■ **What the exercise asks**
Repeat the entries exactly, and do not carry the pictures over.

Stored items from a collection
========

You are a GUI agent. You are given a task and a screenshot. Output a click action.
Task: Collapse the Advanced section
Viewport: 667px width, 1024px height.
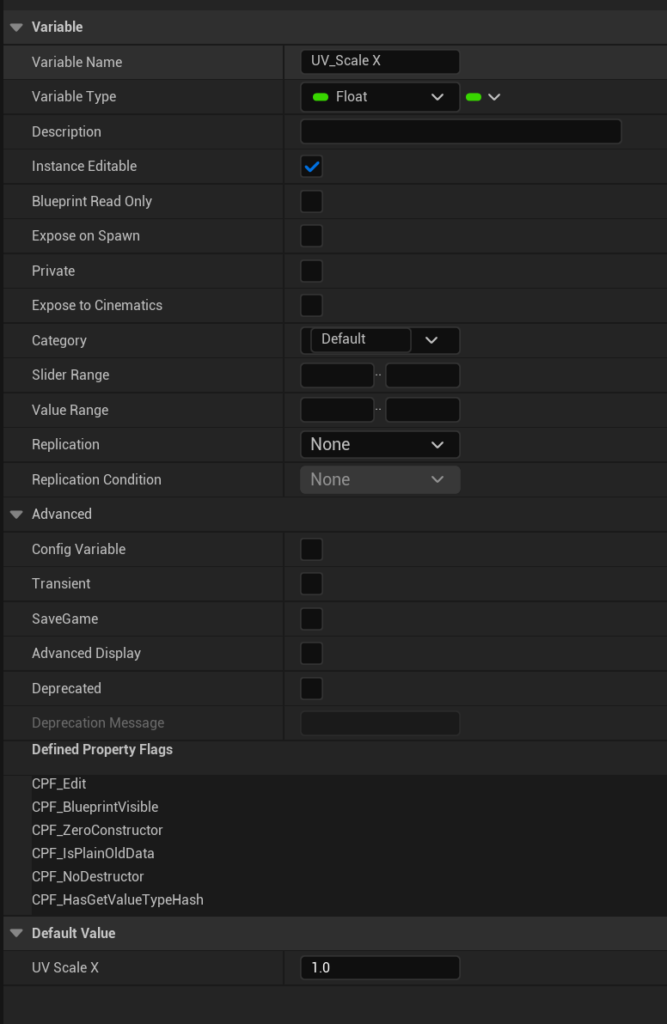point(16,515)
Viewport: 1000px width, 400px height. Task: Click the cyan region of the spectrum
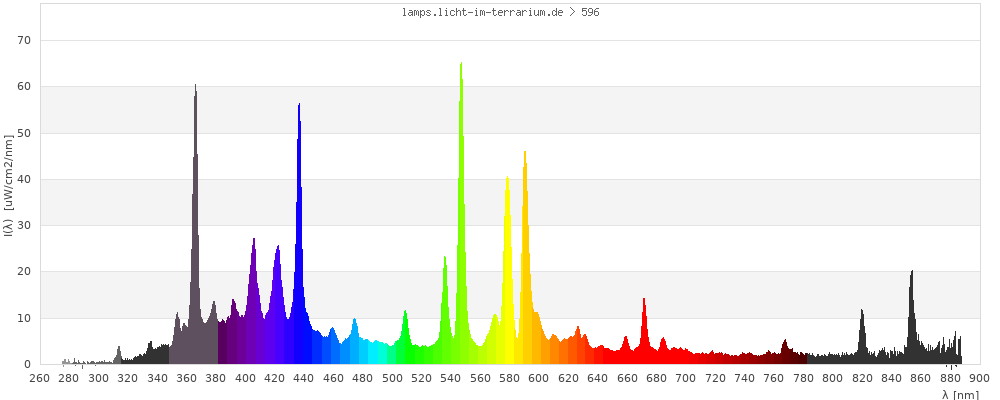(377, 352)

========

■ **Exercise response**
You are a GUI agent. You are given a task and a screenshot. Output a click action.
Task: Collapse the Advanced section
Viewport: 667px width, 1024px height.
point(16,515)
Viewport: 1000px width, 400px height. Task: Click the cyan region of the spectrum
(377, 352)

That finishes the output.